There are a number of reasons why submarines have been taken out of service while roaming the depths of the ocean. These include hitting sea mines, being shot at with torpedoes, having accidents – some have even been scuttled. There’s one reason, though, that we never thought we could cause enough damage to force a submarine back into port: a cat-sized shark.

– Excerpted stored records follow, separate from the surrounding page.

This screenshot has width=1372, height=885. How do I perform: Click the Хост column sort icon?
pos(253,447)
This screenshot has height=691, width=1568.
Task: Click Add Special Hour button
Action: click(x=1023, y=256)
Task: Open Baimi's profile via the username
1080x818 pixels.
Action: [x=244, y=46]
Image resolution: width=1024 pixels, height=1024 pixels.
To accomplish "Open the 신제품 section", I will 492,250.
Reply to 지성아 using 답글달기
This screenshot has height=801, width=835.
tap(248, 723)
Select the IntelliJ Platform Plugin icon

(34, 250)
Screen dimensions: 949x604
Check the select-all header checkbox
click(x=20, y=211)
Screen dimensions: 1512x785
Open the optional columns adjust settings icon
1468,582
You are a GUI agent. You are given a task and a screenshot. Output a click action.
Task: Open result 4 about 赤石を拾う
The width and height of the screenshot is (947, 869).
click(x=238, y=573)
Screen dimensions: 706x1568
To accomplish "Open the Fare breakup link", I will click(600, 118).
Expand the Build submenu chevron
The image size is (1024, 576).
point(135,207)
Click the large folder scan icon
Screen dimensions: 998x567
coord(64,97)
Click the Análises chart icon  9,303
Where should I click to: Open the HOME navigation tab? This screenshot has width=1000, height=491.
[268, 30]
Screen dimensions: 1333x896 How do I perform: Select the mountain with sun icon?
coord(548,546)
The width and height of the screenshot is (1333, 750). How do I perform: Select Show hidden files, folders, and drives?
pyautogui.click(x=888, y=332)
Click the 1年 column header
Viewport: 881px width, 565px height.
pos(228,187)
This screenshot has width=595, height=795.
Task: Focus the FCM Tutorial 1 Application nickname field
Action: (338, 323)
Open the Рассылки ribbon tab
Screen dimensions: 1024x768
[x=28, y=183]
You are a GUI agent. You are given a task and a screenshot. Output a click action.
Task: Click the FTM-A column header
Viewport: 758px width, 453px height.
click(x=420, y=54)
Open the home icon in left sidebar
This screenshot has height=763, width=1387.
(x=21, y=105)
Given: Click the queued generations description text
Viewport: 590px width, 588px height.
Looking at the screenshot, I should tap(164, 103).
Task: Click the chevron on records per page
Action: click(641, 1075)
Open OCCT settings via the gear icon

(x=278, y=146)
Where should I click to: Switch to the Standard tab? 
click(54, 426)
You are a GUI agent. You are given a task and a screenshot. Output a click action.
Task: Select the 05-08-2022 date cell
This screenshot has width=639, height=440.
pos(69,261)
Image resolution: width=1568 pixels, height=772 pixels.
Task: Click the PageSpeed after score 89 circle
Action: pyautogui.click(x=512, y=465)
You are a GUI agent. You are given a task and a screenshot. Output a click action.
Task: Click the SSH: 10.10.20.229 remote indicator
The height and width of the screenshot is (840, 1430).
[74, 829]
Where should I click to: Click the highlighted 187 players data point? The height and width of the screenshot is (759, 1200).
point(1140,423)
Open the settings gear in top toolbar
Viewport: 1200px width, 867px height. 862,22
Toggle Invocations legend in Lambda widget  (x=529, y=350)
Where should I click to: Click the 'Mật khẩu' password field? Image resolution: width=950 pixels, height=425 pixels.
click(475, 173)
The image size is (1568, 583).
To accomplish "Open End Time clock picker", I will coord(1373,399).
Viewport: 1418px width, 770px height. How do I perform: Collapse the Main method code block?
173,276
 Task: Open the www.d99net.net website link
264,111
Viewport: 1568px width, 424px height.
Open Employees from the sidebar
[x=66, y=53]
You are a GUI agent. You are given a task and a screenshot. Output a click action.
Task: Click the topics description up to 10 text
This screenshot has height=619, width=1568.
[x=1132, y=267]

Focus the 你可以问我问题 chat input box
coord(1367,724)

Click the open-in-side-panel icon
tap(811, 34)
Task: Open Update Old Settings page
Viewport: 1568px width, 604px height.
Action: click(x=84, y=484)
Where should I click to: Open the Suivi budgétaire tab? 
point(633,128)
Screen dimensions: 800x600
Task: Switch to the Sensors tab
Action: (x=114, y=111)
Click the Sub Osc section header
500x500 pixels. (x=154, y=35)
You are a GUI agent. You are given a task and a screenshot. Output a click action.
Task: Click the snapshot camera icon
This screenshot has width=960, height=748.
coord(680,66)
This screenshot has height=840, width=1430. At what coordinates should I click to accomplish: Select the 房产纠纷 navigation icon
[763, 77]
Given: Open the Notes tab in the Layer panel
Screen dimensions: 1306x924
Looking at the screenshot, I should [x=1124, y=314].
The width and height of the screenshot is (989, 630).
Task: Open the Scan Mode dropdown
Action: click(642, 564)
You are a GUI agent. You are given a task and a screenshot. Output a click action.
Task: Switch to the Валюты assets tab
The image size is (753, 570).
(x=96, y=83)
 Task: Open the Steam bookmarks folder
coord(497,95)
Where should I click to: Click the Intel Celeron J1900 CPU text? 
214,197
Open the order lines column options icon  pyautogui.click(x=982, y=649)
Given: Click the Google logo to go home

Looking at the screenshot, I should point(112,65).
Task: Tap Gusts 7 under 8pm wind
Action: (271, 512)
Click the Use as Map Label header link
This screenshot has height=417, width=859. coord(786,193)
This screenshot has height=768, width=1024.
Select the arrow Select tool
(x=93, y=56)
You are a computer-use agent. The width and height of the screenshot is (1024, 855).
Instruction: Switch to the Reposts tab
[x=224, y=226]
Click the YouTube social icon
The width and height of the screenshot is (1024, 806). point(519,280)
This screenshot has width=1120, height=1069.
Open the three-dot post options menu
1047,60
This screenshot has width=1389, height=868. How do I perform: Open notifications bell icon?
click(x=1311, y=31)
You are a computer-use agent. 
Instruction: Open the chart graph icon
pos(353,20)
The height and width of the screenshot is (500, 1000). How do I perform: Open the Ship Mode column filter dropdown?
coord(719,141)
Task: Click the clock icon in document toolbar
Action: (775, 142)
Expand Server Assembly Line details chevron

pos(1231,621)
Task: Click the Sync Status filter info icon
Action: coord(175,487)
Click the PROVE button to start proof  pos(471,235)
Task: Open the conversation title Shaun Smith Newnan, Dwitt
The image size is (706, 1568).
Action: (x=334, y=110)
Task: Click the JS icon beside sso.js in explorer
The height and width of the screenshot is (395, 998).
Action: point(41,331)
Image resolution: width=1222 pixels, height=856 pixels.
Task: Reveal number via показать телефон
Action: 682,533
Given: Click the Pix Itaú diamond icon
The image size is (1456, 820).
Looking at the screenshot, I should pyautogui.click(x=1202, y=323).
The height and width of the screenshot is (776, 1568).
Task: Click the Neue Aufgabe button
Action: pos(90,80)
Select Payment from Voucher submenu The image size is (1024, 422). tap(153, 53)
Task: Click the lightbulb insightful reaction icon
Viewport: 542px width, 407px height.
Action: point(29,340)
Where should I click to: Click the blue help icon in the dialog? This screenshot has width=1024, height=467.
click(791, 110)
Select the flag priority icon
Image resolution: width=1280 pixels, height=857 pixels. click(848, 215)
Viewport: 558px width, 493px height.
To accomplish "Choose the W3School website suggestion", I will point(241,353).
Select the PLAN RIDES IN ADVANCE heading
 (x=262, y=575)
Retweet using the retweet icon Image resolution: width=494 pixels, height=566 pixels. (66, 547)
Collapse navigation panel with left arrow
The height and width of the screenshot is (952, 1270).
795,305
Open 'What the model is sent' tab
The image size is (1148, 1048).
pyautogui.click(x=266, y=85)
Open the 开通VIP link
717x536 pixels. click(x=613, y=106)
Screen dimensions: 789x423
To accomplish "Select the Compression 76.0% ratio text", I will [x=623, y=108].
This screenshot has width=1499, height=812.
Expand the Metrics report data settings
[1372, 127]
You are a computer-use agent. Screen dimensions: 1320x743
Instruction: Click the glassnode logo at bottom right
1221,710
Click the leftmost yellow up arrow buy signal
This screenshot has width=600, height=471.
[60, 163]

This is exactly what was happening to the US Navy’s nuclear fleet – in particular, its Ohioclass submarines – during the Cold War.

The nuclear-powered USS Ohio (SSGN-726), the first ship of her class. (Photo credit: PH3 SHAWN HANDLEY, USN / Wikimedia Commons / Public domain)

the Ohio-the class consists of four guided missile submarines (SSGN) – the USS Ohio, Michigan, Florida and Georgia – and 14 ballistic missile submarines (SNLE) – the USS Henry M. Jackson, Alabama, Alaska, Nevada, Tennessee, West Virginia, Kentucky, Pennsylvania, Nebraska, Maryland, Rhode Island, Louisiana, Wyoming and Maine.

The class includes the largest submarines ever built for the Navy and are among the largest in the world, behind only the Russian Navy. Typhoon-class and Borei-classroom. However, the Ohio-class, carries more armaments, each equipped with 24 Trident II missiles, compared to only 16 aboard the Borei-class and 20 on the Typhoon-classroom.

USS Pennsylvania (SSBN-735) at sea
The ASU Pennsylvania (SSBN-735), one of the US Navy’s nuclear ballistic missile submarines Ohio-classroom. (Photo credit: L Smith/Classicstock/Getty Images)

Submarines were among the most advanced weapon technologies of the Cold War. As they navigated underwater, officials began noticing sporadic problems. These included leaking oil lines, missing pieces of electrical wiring, damaged sonar domes, and sonic sounders that suddenly stopped working.

Often the damage was severe enough that ships had to return to their bases for repairs.

While the Navy initially suspected the damage was the result of a new Soviet weapon, it was actually caused by something much more unexpected: the cookie cutter shark.

cookie cutter shark on the beach
Cookie cutter shark. (Photo credit: PIRO / NOAA Observing Program / Wikimedia Commons / Public Domain)

For those who have never seen a cookie cutter shark, here is a quick overview. Also known as the cigar shark, the species grows to between 16 and 20 inches in length and is found in waters around the world. Its name derives from the holes it leaves in its (often much larger) prey when feeding, which resemble the marks made by a cookie cutter.

Cookie cutter shark bites have been found on a wide variety of marine life and have even been noted on man-made structures, such as oil rigs, as they attack any exposed soft area. The Navy eventually realized that the shark was causing the damage to its nuclear submarines and decided the best way to counter it was to place a fiberglass dome around the ships’ most sensitive parts.